=== EXERCISE DIRECTIONS ===
Copy the passage of the commentary below word for word, from "A great number" to "chemistry and peace.".

=== SUPPLIED TEXT ===
☆ ☆ ☆ ☆ ☆
Skip to main content

The Brilliant Path of Worldwide Kosen-rufu

Commentary on Volume 16

by SGI Vice President Hiromasa Ikeda

February 11, 2020, marked the 120th anniversary of second Soka Gakkai President Josei Toda’s birth. In a recent essay (published in the Seikyo Shimbun[1] on February 7, 2020), SGI President Ikeda writes that when he met and conducted dialogues with leading thinkers of the same generation as Mr. Toda in the later years of their lives, they all expressed their great hopes that the SGI would build a hope-filled future.

A great number of President Ikeda’s dialogues with academics and intellectuals born in the same era as his mentor have been published in book form, including Human Rights in the Twenty-first Century with Brazilian Academy of Letters President Austregésilo de Athayde, Dawn After Dark with French art historian René Huyghe and A Lifelong Quest for Peace with Dr. Linus Pauling, a two-time Nobel laureate in chemistry and peace.

At the very outset of President Ikeda’s journey of wide-ranging dialogues were his conversations with one of the greatest historians of the 20th century, professor Arnold J. Toynbee [which took place over 10 days in London in May 1972 and May 1973]. March 2020 marks 45 years since their dialogue, titled Choose Life in English, was published in Japanese.
☆ ☆ ☆ ☆ ☆
=== EXTRACTED RECORDS ===
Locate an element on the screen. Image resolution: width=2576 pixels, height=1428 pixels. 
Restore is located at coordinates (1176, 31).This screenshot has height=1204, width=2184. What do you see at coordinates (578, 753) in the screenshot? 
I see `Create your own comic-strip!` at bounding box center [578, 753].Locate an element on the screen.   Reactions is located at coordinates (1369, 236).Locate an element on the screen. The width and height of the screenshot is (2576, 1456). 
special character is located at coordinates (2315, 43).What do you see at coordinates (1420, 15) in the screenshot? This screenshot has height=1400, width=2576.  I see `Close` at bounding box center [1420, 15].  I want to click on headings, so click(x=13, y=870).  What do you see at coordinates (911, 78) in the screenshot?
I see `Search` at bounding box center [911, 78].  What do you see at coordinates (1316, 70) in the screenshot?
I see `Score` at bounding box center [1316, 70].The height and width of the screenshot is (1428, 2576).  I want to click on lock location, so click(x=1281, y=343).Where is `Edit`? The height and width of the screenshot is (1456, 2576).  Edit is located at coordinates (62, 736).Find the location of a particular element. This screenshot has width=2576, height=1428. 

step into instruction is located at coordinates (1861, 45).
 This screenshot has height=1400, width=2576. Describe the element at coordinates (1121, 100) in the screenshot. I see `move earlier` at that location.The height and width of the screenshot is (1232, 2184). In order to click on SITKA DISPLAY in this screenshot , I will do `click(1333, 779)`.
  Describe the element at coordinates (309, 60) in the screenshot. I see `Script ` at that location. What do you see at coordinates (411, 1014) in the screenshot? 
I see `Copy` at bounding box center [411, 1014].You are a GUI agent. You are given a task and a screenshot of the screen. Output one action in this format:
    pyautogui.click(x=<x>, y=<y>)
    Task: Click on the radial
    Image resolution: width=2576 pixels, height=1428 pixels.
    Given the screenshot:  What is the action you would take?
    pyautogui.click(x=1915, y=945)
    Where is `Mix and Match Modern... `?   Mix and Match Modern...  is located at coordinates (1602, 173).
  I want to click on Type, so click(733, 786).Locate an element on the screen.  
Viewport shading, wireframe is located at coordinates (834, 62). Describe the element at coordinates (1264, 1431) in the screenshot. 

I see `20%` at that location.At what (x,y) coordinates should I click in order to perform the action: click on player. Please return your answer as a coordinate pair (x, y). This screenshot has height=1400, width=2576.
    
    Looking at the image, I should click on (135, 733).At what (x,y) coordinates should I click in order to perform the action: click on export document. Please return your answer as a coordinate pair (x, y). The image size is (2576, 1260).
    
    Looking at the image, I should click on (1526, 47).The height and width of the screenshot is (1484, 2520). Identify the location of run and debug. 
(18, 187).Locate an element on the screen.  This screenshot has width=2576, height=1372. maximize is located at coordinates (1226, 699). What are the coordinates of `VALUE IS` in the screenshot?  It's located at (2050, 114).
☆ ☆ ☆ ☆ ☆
=== WRITTEN ANSWER ===
A great number of President Ikeda’s dialogues with academics and intellectuals born in the same era as his mentor have been published in book form, including Human Rights in the Twenty-first Century with Brazilian Academy of Letters President Austregésilo de Athayde, Dawn After Dark with French art historian René Huyghe and A Lifelong Quest for Peace with Dr. Linus Pauling, a two-time Nobel laureate in chemistry and peace.